Pulitzer Prize-winning journalist Debbie Cenziper knows how to tell a story, and in the legal battle over same-sex marriage, she has found an emotionally engaging subject. Along with Jim Obergefell, who is credited as co-author, Cenziper in “Love Wins” illuminates the drama behind the Supreme Court’s landmark 2015 decision upholding a constitutional right of same-sex couples to marry.
That decision, remember, was called Obergefell v. Hodges. Hodges is Richard Hodges, director of the Ohio Department of Health. Here, his is only a bit part. James Obergefell, as he was identified on his Supreme Court petition, was the first-named of the multiple gay men and women challenging Ohio’s refusal to recognize same-sex marriages. He is center-stage from the book’s first lines, which grab the reader and never let go.
“Soon it would be time for goodbye,” Cenziper and Obergefell begin. “His husband was dying …”
But the “Love Wins” subtitle is “The Lovers and Lawyers who Fought the Landmark Case for Marriage Equality,” and the book is equally devoted to attorney Al Gerhardstein, who doggedly represented Obergefell at the trial and appellate levels and then watched another take the spotlight for the climactic Supreme Court argument.
This book is deeply reported, vividly detailed and utterly humane. While it thoroughly reflects Obergefell’s perspective, the authors maintain a commendably respectful attitude toward same-sex marriage opponents. It’s a human interest story, first and foremost. The title might telegraph its point of view, but the authors have produced something far warmer and much more interesting than an expanded legal brief.
It is written with a novelist’s attention to scene description and character-revealing action — “Judge Timothy S. Black strode into his bustling courtroom, long black robe whipping around his legs,” and “Al Gerhardstein, sweaty and defiant, jabbed the air with a ballpoint pen.” It dodges legal or bureaucratic arcana as it remains, throughout, a story about people.
Obergefell and Gerhardstein clearly opened both their hearts and their files, and the acknowledgements identify other sources who helped. Appellate Judge Martha Craig Daugherty, for instance, enabled Cenziper, who was also a reporter at the Miami Herald and Charlotte Observer, to write declaratively that Daugherty “had come to [a] hearing hoping that Judge Sutton would take her side” and to offer details about the judge’s “indignation” and what she told her law clerks behind closed doors.

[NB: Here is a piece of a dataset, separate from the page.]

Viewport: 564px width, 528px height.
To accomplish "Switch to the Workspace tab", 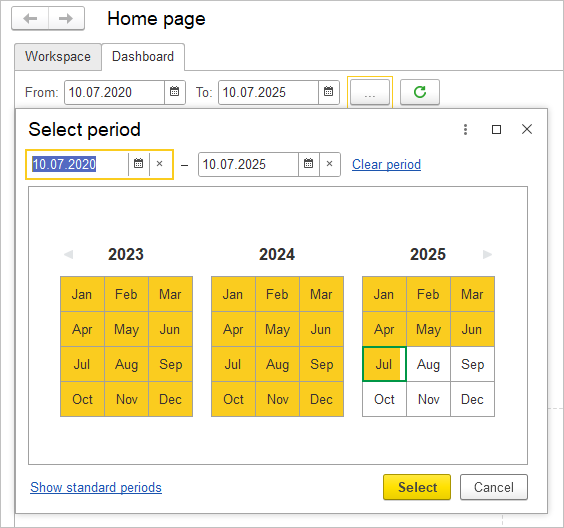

The book, thankfully, omits the daily journalist’s usual attribution impedimenta of “said in an interview” and “according to documents.” It would have been well-served by footnotes to affirm precise sourcing, and an index would have been helpful. Nor can “Love Wins” be considered the definitive account of the Supreme Court and same-sex marriage. That would require fuller attention to the high court’s own dynamics and evolving jurisprudence. It fell to Obergefell that his name came first, but it took multiple lawsuits on behalf of multiple parties to ripen at the court, and these, too, have stories behind them.
“Love Wins” does not exhaust the topic of marriage equality, but it is an exemplary account that anyone, no matter his or her ideological orientation, might read with both pleasure and insight.
Michael Doyle reviewed this book for McClatchy newspapers.